Sir Walter reflexionó un instante y luego asintió.

– Tal vez tenga razón. Afirmaremos que encontramos la espada en otro momento y otras circunstancias. Teniendo en cuenta la delicada situación política, no será difícil encontrar un testigo digno de crédito que confirme la veracidad de esta versión de la historia. Yo, por mi parte, no malgastaré una palabra en explicar lo ocurrido en el círculo de piedras.

– Será lo mejor -asintió el hermano Patrick-. La Hermandad de las Runas ha sido desmantelada y el peligro ha sido conjurado. Después de tantos siglos, esta tierra encontrará por fin la paz.

16

Leith, puerto de Edimburgo, dos meses más tarde

En el puerto de Leith reinaba una gran animación.

El sol matinal brillaba en el cielo y el mar estaba calmado. Los barcos llegaban sin cesar al Firth of Forth, la mayoría de ellos mercantes que traían artículos de España y de África Occidental, pero también de Francia y de las islas. Marineros, trabajadores del puerto y pasajeros se apiñaban en los muelles donde atracaban los veleros; se embarcaban cajas con mercancías y equipajes, y se llevaban a bordo barriles y agua potable, que transportaban coches arrastrados por tiros de seis caballos. Aquí se daba la señal de partida a un barco de tres palos, y más allá volvía a puerto, después de un viaje de patrulla, un bergantín de la Marina real.
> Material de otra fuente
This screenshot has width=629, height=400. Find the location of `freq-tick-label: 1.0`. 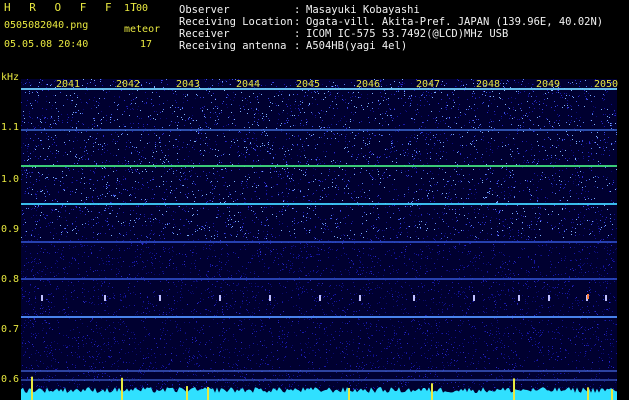

freq-tick-label: 1.0 is located at coordinates (10, 180).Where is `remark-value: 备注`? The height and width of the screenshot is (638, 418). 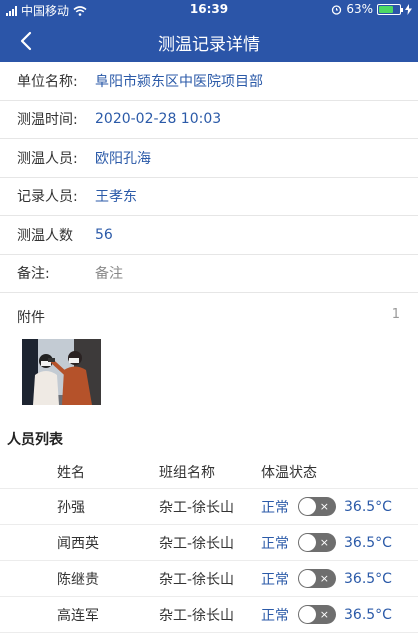
remark-value: 备注 is located at coordinates (109, 274).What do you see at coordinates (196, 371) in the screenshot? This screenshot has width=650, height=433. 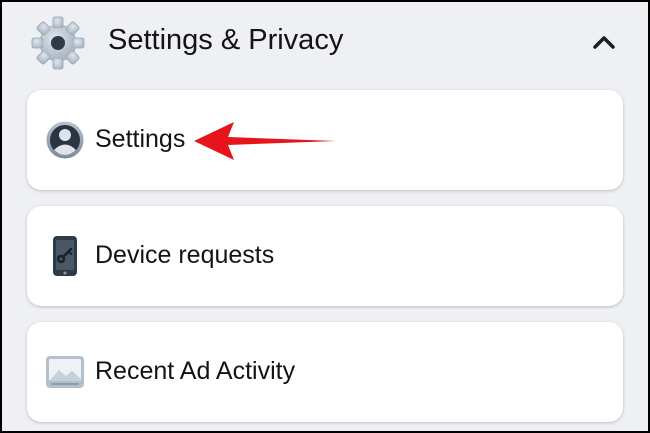 I see `recent-ad-activity-label: Recent Ad Activity` at bounding box center [196, 371].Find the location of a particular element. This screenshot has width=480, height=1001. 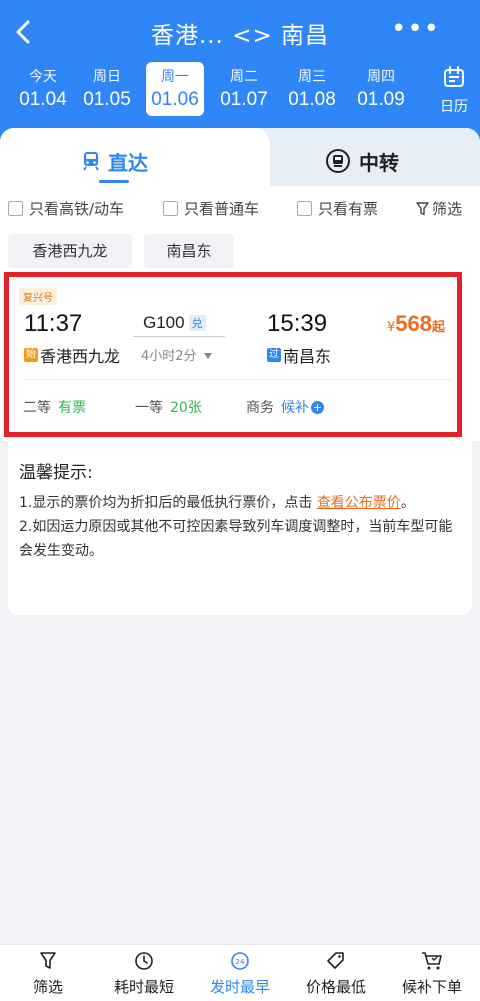

filter-regular: 只看普通车 is located at coordinates (211, 208).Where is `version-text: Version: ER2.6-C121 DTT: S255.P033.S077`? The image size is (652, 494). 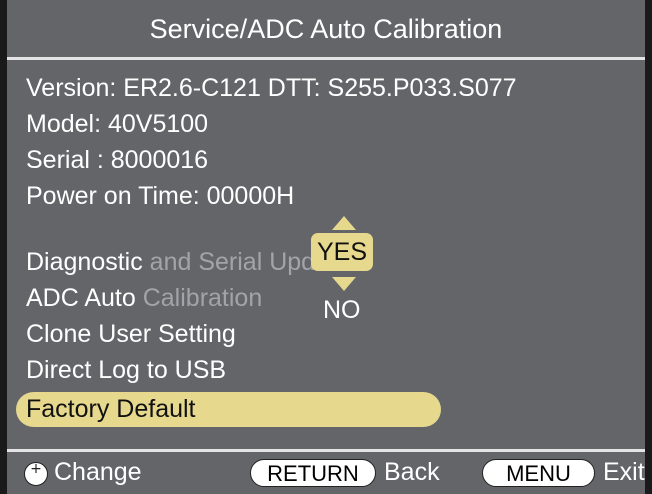 version-text: Version: ER2.6-C121 DTT: S255.P033.S077 is located at coordinates (272, 88).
En el muelle donde solían atracar los barcos de ultramar, estaba fondeado el Fortune, una orgullosa goleta que navegaba bajo bandera británica. El Fortune estaba a punto de hacerse a la mar; el equipaje ya había sido embarcado, las provisiones se habían llevado a bordo, y bajo la severa mirada del primer oficial, la tripulación tomaba las últimas disposiciones previas a la partida.

En el muelle, los pasajeros se despedían de sus parientes antes de emprender un viaje que duraría semanas y les conduciría al otro lado del océano, al Nuevo Mundo.
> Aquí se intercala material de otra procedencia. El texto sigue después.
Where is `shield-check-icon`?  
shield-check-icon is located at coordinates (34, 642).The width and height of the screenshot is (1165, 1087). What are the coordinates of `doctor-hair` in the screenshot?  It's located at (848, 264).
Entre ellos se encontraban sir Walter, Quentin y Mary, que ya no pertenecía a la casa de Egton, sino que llevaba ahora el sencillo nombre de Mary Hay, después de haber dado el sí a su amado Quentin en la iglesia de Dunfermline.

– ¿Y estáis seguros de que no queréis pensároslo mejor? -preguntó sir Walter-. No hace falta que vayáis al Nuevo Mundo para ser felices. Sabéis que tanto lady Charlotte como yo nos sentiríamos felices de acogeros en Abbotsford.